Text excerpt:
--

On Thu, 2012-08-30 at 07:19 +0000, Tyler Hicks wrote:
>  * A named socket is created as root, inside of user home directories. There
>    are quite a few things that can go wrong when a privileged process is doing
>    things inside of a user-controlled directory.
>     
>    For example, there is currently a race condition between the call to bind()
>    and the call to chmod(). After the bind(), the user could unlink
>    $HOME/.freerdp-socket, a symlink could be created in its place that points
>    to /etc/passwd, and then the chmod() would make /etc/passwd owned by the
>    user.
>     
>    Please move all of the socket-based code after the fork() and set*id() 
> calls.

The problem with moving that code after the fork() is that we create a
race condition with the starting of the session.  The session expects
that file will exist, and LightDM is basically calling open_session()
and then executing the script.  So there's a chance that the fork'd
process won't have started in time to have created the file.

The only way that I could see fixing this is to set up a pipe between
the forked process and the module which then blocks until the pipe has
data.  My plan is to take that approach.

>  * The return values of malloc(), strdup(), mlock() and snprintf() are not
>    checked.

Will fix.

>  * Memory containing a copy of PAM_AUTHTOK should be memset() with 0's prior 
> to
>    munlock()/free().

Just to be clear, the only case I can find of this is the prompt value,
is that the case you're referring to?

>  * It is a good idea to clear the environment, using clearenv(), when dropping
>    privileges after fork().

Okay.  Will do.

>  * It is a good idea to also drop all extra supplementary groups, using
>    setgroups(1, &pwdent->pw_gid), when dropping privileges after fork().

K.

>  * The handling of session_pid doesn't look right to me. Do we really want to
>    blindly kill a PID that we stored in a global variable at some point in the
>    past? I think there are probably PID wrap around issues here.

I see where there could be issues there, but I'm unsure of how else to
handle the case of something like this:

open_session();
do_something(&error);
if (error) {
   close_session();
}

Where if we don't go into the session, and we don't read the socket, the
fork'ed process would stay around forever.

--

Text and element pointing entries:
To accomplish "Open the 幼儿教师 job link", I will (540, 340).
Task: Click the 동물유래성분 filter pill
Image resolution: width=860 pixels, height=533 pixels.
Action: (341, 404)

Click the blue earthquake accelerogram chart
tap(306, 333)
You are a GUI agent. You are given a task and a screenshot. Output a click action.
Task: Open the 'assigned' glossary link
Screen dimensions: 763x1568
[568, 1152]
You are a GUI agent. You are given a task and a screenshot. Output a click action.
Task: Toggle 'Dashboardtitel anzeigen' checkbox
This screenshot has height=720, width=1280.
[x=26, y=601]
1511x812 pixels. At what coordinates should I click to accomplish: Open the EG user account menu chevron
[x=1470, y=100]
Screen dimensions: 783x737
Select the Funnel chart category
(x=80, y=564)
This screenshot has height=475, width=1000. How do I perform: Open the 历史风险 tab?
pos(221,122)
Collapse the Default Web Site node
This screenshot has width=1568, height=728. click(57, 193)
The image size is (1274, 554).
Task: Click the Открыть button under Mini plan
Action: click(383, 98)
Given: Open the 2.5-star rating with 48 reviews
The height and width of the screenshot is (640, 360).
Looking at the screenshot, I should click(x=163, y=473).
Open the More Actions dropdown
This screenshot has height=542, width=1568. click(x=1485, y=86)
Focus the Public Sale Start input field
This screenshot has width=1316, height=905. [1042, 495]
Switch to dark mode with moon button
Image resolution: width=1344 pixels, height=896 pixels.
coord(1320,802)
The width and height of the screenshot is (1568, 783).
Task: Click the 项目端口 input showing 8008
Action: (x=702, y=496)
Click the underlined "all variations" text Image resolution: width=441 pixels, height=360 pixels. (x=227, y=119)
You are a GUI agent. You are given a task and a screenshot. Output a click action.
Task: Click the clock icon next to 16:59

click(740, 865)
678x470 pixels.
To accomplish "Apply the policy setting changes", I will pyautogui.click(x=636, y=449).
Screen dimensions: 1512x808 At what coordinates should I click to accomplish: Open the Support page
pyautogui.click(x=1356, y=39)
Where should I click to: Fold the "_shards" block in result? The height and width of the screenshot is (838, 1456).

--

Required actions:
1. Answer these about the code review reply:
(a) In the race condition example, which file could the symlink point to?
(b) Which function is recommended for clearing the environment when dropping privileges after fork()?
(c) What mechanism does the reply propose to avoid the race with the start of the session?
2. Continue the code review reply from its final sentence, keeping the same voice and subject.
The entries play no role in this work.

Replies:
1.
(a) /etc/passwd
(b) clearenv()
(c) A pipe between the forked process and the module, with the module blocking until the pipe has data.

2.
>  * The use of static global variables is not recommended by the PAM
>    documentation. According to PAM_SET_DATA(3), "PAM modules may be 
> dynamically
>    loadable objects. In general such files should not contain static
>    variables."
>     
>    Could everything in pam_sm_open_session() be moved to pam_sm_authenticate()
>    to get rid of the need for the globals? If not, pam_set_data() should
>    probably be used.

Yes, unfortunately the things like AUTHTOK get cleared by PAM and can
only used between modules, not between calls.  And we can't use
set_data() for things like the domain where it's not a value that PAM
supports internally.  LightDM doesn't support prompting for these values
in open_session() so we have to save the values between authenticate()
and open_session().  But, if other callers use the PAM module we will
prompt as the same calls are used.  We're also checking the values of
the globals to ensure they've been set and they're initialized.  So
while it isn't beautiful, I don't think there's a security issue here.

>  * pam-freerdp.c mlocks password buffers, but freerdp-auth-check.c
> doesn't.

Will fix.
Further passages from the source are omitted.